When I created a Buddy Holly playlist last week, it wasn’t difficult to decide what songs to include. The man had a short career, so it was pretty obvious which twenty songs would comprise the compilation. The Michael Jackson playlist I created just over a week before than was more challenging. The man had so many hits and other great tracks that were not hits. In that case, I figured whoever would be listening knows Thriller inside and out, so I focused on his other releases. I chose songs that were hits but since forgotten, songs that were not hits but have held up great over time, and mixed them with the best-known songs from his teenage and pre-teen years. I approach each artist differently.
Part of the challenge of creating a good mix is I don’t know exactly who my audience is for the blog.

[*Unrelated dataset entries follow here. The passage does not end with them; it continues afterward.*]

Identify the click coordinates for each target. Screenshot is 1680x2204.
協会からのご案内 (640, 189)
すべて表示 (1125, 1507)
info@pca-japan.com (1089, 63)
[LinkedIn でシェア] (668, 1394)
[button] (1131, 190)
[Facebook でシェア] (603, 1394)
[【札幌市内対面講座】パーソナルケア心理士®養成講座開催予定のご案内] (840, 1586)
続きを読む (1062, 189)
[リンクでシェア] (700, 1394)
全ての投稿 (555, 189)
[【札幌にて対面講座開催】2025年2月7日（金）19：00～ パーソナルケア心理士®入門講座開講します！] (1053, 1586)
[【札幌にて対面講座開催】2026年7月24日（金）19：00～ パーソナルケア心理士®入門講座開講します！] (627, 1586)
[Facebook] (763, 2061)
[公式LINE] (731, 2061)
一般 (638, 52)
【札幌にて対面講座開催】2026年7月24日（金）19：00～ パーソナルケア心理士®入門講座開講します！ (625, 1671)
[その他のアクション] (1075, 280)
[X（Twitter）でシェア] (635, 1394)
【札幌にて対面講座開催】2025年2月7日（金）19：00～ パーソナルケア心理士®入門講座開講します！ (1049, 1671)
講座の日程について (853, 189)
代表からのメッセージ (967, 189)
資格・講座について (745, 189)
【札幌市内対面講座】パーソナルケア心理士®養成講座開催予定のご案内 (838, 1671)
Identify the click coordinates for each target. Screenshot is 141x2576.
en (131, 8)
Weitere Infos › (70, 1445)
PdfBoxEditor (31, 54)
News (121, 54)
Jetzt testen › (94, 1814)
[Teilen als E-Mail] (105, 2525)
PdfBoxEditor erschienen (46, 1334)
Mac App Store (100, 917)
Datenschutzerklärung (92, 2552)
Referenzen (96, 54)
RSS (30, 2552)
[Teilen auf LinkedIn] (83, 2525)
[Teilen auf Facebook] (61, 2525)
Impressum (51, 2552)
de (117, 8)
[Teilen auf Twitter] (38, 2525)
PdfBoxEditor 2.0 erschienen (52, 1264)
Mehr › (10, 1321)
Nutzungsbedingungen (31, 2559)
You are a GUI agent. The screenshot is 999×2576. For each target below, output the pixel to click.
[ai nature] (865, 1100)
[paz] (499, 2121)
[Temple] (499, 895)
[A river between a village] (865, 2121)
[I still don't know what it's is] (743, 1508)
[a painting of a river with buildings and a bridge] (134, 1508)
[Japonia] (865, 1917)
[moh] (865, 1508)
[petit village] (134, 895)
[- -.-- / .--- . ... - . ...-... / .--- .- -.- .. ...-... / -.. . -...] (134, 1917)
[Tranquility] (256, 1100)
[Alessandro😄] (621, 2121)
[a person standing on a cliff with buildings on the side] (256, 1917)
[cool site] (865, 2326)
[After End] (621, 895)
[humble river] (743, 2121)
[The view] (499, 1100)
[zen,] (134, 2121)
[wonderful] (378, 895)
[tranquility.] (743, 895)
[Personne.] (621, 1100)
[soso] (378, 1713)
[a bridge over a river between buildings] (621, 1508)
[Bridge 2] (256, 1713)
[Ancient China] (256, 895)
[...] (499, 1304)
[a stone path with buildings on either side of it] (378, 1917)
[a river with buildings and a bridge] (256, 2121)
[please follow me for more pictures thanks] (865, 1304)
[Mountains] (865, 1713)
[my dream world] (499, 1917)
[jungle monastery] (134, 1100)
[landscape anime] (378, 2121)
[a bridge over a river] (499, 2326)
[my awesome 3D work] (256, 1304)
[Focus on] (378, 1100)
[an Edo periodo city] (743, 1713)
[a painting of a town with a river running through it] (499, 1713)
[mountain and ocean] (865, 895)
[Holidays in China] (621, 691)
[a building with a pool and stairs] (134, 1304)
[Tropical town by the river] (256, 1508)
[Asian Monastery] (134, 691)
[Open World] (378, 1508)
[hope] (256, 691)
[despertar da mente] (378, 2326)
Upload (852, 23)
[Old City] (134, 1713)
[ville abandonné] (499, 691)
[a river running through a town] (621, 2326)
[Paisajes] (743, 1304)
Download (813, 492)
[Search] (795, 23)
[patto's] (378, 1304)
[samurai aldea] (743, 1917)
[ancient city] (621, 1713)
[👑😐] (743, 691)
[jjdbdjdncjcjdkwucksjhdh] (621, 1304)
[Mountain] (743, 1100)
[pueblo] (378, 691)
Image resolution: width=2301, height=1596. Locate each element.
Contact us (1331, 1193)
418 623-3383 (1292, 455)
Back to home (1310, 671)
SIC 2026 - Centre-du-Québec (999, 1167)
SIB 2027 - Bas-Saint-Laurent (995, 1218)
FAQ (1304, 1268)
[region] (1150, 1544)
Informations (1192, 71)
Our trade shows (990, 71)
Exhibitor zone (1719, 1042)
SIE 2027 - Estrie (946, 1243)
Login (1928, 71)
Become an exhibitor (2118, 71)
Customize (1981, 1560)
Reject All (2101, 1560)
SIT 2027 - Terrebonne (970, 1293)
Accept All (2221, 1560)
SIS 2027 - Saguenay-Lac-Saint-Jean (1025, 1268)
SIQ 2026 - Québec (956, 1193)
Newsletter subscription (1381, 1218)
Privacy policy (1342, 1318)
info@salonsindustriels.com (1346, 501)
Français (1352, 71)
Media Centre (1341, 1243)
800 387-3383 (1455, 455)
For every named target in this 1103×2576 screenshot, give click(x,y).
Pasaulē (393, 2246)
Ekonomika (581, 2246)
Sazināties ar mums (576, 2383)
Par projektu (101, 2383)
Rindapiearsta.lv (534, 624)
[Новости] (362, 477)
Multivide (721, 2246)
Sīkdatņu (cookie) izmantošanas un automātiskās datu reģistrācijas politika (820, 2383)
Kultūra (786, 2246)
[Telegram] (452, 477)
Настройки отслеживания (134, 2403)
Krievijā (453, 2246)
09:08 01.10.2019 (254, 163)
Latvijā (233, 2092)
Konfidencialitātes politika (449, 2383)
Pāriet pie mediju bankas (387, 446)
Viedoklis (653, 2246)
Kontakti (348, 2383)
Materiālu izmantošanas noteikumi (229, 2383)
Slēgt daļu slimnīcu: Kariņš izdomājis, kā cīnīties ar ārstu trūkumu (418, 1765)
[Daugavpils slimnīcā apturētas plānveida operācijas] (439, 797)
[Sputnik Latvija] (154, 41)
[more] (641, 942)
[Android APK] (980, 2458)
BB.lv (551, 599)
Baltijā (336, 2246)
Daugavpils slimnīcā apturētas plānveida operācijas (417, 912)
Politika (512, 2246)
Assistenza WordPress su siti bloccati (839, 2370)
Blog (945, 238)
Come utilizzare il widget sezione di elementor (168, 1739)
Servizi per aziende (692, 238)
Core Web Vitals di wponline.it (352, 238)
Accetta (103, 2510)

For example, being today is Ben Folds’ birthday, I made a Ben Folds mix. Who is going to listen to it? Is it the Ben Folds fan? Is it the person who knows Folds from his only crossover hit, “Brick?” Is it the person who has never heard of Folds, but gives the playlist I listen because they trust my recommendation?
I don’t know, so I created a playlist in which my favorite Folds album tracks hang out with many of the fun cover versions he has released digitally between albums. I usually don’t include so many covers in a playlist of a singer/songwriter. In Folds’ case, he approaches covers in different ways. Some are faithful to the original, as when he performs Elton John’s “Tiny Dancer” of Jackson Browne’s “Doctor My Eyes.” Some are radically different than the original versions, a la his covers of the Flaming Lips’ “She Don’t Use Jelly” or Dr. Dre’s “Bitches Ain’t Shit.” Though covers, the ones in the latter category reveal his artistry as much as his originals do.